The long-running Swedish ensemble was founded in 1968 by saxophone player Roland Keijser and trumpeter Torsten Eckerman. During the early years, the leaders searched the perfect modus operandi between their emotional attachment to Nordic melodiousness and their talent for folk-jazz thematic developments. The departures of key personnel after the first two records pushed the band even further into straddling these strongly divergent musical pathways. The results were, most of time, satisfactory, especially in live format. During concerts, the band often indulged in longer forms, ingeniously stringing familiar themes together and interspersing them with tentative improvisational departures. At the same time, the utilization of traditional folk motifs expanded into other cultures – the Balkans, the Baltics and Asia Minor.
The radical transformation came after the founders’ departure in 1975. A+F were then joined by two veterans anointed with Sweden’s most celebrated “psychedelic” pedigree – Torbjörn Abelli and Thomas Mera Gartz. Both had previously been involved in a continuously evolving jamming vehicle known under a variety of monikers: Pärson Sound, International Harvester, Harvester and, last but not least, Träd Gräs och Stenar. Their arrival critically affected Arbete och Fritid’s sound and pushed the band towards a bolder form of rock jam.

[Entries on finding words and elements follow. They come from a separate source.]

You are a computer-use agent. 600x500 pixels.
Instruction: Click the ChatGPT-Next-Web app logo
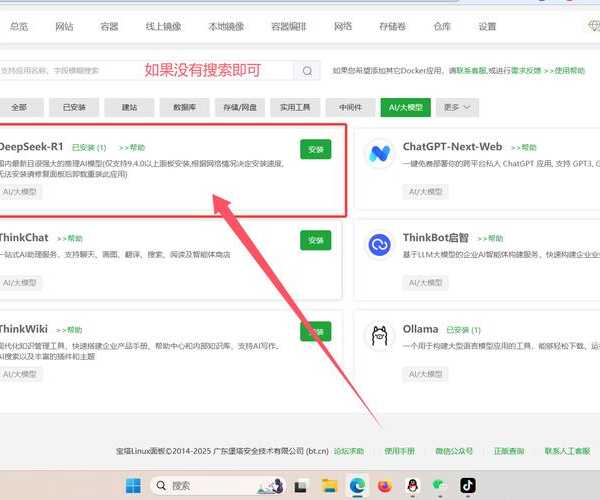tap(380, 154)
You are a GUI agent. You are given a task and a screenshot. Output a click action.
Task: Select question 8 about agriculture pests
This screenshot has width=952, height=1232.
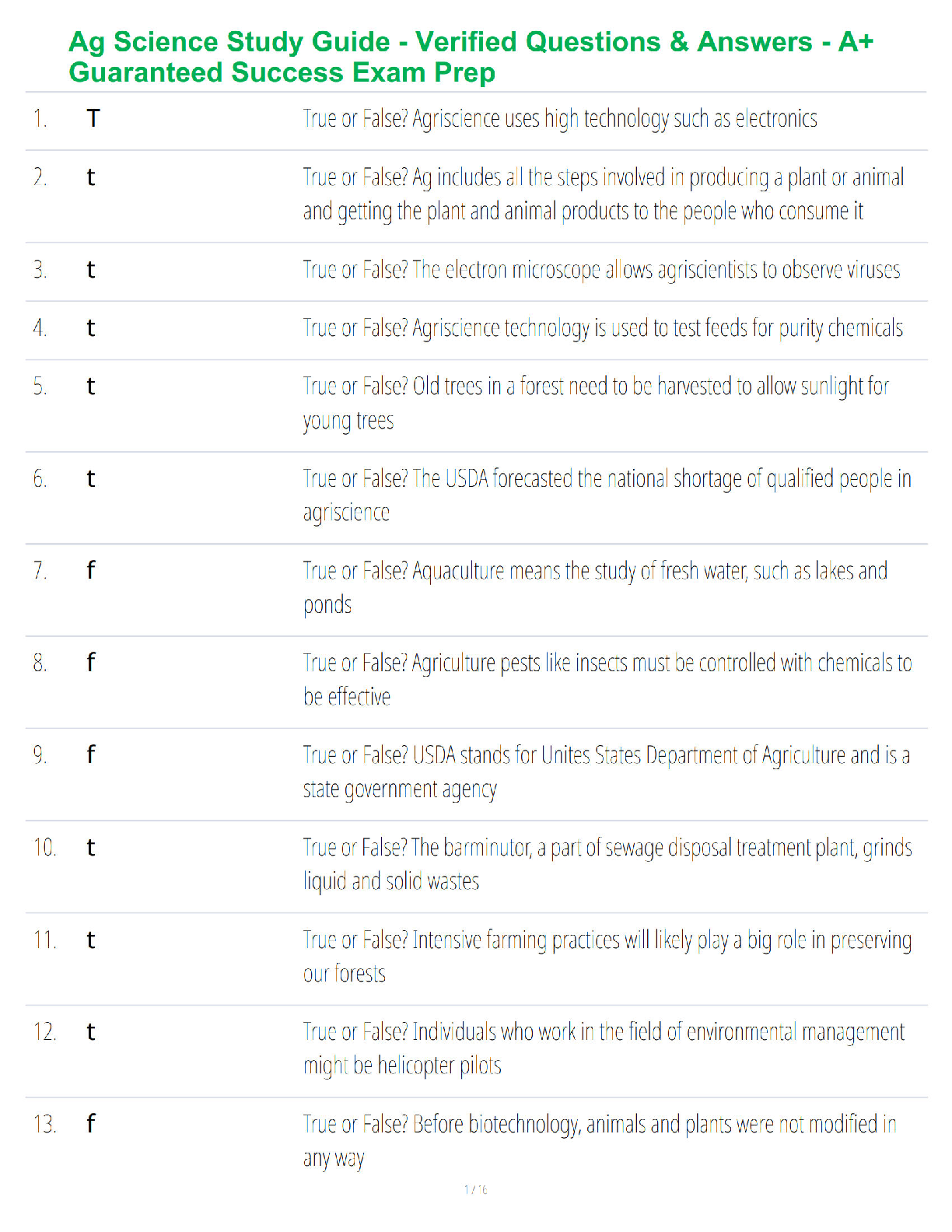coord(607,680)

Although the two records created by this line-up are among Sweden’s most accomplished experimental rock statements from the era, they do show signs of stylistic strain. The psych-jam format proved largely incompatible with the lingering affection for Scandinavian folk.
Roland Keijser’s and Kjell Westling’s subsequent ‘return’ resulted in the recording of a deeply sentimental, charming acoustic document that remained in stark contrast to the wild A+F of the late 1970s.

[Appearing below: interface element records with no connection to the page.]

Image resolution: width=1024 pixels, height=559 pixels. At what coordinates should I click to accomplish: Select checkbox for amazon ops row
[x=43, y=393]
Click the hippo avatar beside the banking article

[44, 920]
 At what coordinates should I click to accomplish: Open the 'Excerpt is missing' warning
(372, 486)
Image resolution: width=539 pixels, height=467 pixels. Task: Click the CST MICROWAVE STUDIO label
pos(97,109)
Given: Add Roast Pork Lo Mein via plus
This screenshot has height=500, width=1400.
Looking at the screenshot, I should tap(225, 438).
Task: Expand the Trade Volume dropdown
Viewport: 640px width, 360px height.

Multi-instrumentalist Ove Karlsson was the only member of A+F who played with the band throughout its entire existence. Only his direct testimony could reveal the compromises behind the band’s double life.
From deep silence, Ove Karlsson’s furtive cello adsorbs airy, sustained notes on the C-string. Thomas Gartz’s indifferent mallets stumble on the large tom-tom. One by one, spacey guitars lurk from their dens, howling like a pack of orphaned wolves. True to this pictorial metaphor, Tord Bengtsson’s and Ove Karlsson’s strings recede in tremolos, but advance in glissandos. Meanwhile, the mallets progression remains frail and ineffectual, affecting the overall atmosphere of this lazy jam. Whenever the energy does swell up, it dies down almost instantly, taking the joule content to negligible levels. Finally, the multiple guitar barking becomes more intrusive, densifying the texture with echo, fuzz and wah-wah. Although the drummer maintains the simplistic meter, the tempo picks up, and the shadow of Träd Gräs och Stenar’s is upon us. Supported by bass and guitar tremolos, Bengtsson construes an irradiant, magnetic ascension. The pace stays languorously laid-back, à la Grateful Dead, and dangerously epigonic by 1976. The utopistic pathos of guitar-led anthem is, however, dense enough to escape the pretentiousness of the 1970s’ rock. When the volume increases a flute saves the band from too conventional a climax (Who is this? The mysterious Jan Zetterquist credited on the cover? We know that neither Keijser nor Westling appear in this session). Transparent flute runs subjugate mallet-drum rolls and a guitar drone. The ensemble slowly climbs down the dynamic slope, leaving the cumulonimbus of feedback behind them. The final fade-out is as slow as the fade-in was. It is down to Ove Karlsson on the cello again…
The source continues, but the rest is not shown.